The instrument is a contrabass clarinet, a hefty piece of wraparound tubing that’s pitched two octaves lower than the familiar Bb clarinet and is generally used to anchor the bottom end of an orchestra. And the person playing it is John McCowen, a wandering American who currently resides in Reykjavik, Iceland. Rather than use it as a foundational tool, McCowen treats the instrument as a world of sound unto itself. A single, sustained tone can sound like a burning, electrical beam. Pitch that note in precise proximity to another one, and their interactions will generate sounds that flutter and throb at earth-rattling frequencies. McCowen uses circular breathing to extend his notes beyond the length of a normal exhalation, and he also uses the strain that the technique puts on his muscles as a source for intriguing textural variations.

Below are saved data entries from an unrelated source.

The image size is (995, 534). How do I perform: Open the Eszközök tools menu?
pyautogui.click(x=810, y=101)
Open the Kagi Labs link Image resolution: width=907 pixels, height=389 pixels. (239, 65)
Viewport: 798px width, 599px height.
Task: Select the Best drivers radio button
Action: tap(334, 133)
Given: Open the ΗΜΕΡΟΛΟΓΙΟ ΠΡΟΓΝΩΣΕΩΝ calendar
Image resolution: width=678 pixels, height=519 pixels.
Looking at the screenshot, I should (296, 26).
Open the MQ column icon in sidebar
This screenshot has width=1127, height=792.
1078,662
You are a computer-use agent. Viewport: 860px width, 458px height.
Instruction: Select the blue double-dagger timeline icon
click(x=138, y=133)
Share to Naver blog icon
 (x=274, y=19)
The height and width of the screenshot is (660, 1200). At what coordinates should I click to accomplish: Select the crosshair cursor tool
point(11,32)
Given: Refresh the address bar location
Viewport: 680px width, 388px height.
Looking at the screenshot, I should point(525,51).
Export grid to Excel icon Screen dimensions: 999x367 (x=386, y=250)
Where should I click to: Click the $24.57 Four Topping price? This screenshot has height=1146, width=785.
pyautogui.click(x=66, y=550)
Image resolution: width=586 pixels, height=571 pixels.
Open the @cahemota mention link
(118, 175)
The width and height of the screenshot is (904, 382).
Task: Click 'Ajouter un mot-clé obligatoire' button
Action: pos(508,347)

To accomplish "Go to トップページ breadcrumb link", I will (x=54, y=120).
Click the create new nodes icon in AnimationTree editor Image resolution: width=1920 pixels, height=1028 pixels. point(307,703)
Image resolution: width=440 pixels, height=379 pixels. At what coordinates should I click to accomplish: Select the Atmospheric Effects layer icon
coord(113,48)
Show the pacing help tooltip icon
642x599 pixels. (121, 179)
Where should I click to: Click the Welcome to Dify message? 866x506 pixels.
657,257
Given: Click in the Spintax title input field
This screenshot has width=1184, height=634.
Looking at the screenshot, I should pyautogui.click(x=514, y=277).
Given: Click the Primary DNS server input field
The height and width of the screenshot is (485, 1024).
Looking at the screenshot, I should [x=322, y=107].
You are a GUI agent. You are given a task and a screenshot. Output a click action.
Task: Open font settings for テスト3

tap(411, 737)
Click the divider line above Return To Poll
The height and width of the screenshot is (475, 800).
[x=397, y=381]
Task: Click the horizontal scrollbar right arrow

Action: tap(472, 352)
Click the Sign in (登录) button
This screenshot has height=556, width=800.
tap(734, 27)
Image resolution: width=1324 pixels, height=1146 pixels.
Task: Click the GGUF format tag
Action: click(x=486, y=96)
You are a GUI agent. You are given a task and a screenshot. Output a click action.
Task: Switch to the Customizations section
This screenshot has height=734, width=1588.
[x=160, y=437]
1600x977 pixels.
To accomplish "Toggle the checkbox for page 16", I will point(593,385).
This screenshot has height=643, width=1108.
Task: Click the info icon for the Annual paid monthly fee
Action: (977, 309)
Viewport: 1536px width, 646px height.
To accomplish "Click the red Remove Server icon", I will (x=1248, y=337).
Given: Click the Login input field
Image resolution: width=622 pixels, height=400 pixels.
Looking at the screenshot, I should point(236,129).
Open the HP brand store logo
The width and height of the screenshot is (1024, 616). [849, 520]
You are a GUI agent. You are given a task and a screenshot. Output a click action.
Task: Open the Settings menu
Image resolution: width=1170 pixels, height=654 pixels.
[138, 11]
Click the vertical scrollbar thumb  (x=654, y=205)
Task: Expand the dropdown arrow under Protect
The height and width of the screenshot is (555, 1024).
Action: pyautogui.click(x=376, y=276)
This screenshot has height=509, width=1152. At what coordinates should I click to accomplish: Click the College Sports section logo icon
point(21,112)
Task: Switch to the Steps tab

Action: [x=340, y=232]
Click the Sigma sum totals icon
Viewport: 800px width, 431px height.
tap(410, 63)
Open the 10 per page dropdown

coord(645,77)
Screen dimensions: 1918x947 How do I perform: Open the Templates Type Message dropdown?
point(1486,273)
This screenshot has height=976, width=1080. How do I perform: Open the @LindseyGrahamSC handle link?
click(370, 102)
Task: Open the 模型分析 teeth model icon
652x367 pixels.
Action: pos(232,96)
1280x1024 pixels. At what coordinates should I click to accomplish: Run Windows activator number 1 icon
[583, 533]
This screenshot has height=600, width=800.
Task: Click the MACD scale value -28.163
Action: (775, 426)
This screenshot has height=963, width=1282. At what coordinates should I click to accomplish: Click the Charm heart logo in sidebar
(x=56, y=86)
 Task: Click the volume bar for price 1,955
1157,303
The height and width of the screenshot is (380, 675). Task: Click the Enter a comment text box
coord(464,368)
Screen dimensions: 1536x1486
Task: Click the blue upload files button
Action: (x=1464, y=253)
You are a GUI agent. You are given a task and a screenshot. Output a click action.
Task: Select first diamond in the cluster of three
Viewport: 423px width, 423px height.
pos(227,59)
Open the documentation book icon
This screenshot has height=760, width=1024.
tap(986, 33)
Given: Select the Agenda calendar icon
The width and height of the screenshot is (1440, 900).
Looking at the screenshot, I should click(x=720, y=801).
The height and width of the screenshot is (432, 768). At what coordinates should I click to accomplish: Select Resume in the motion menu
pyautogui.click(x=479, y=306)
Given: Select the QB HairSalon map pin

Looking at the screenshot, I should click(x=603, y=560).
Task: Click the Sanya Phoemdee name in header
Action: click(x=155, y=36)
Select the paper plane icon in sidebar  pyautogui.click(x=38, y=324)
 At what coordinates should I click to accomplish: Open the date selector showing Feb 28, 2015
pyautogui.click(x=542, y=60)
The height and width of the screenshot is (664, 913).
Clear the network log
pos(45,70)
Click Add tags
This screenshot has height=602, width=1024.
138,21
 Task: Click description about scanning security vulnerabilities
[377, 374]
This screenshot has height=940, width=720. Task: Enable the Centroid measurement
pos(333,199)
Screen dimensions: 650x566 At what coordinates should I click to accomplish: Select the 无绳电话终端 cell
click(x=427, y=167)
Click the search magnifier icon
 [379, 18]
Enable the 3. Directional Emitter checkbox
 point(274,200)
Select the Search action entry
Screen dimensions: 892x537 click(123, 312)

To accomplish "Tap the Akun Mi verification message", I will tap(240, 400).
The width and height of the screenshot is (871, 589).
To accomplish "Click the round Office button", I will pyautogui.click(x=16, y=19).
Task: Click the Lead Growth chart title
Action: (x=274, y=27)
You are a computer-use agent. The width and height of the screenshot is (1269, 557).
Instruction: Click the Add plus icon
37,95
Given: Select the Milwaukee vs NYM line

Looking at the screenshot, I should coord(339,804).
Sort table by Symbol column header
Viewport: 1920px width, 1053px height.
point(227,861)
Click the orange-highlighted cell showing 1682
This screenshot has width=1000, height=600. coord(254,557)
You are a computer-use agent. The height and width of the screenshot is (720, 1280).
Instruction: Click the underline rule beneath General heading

But it wouldn’t be accurate to say that Models Of Duration is entirely voltage-independent. For while McCowen doesn’t use any outboard effects or amplification, he retained the services of an engineer who knows how to lasso a big sound and let it run wild without making the needle jump out of the groove. That’s Randall Dunn, who’s manned the board for the likes of Sunn O))), Marissa Nadler, Earth and Oren Ambarchi. Dunn has captured each ripple, rumble and snort, rendering it in larger-than-life detail, like a magnified, ultra-high-resolution photograph. The result is music made according to minimalist principals that achieves the impact of harsh noise.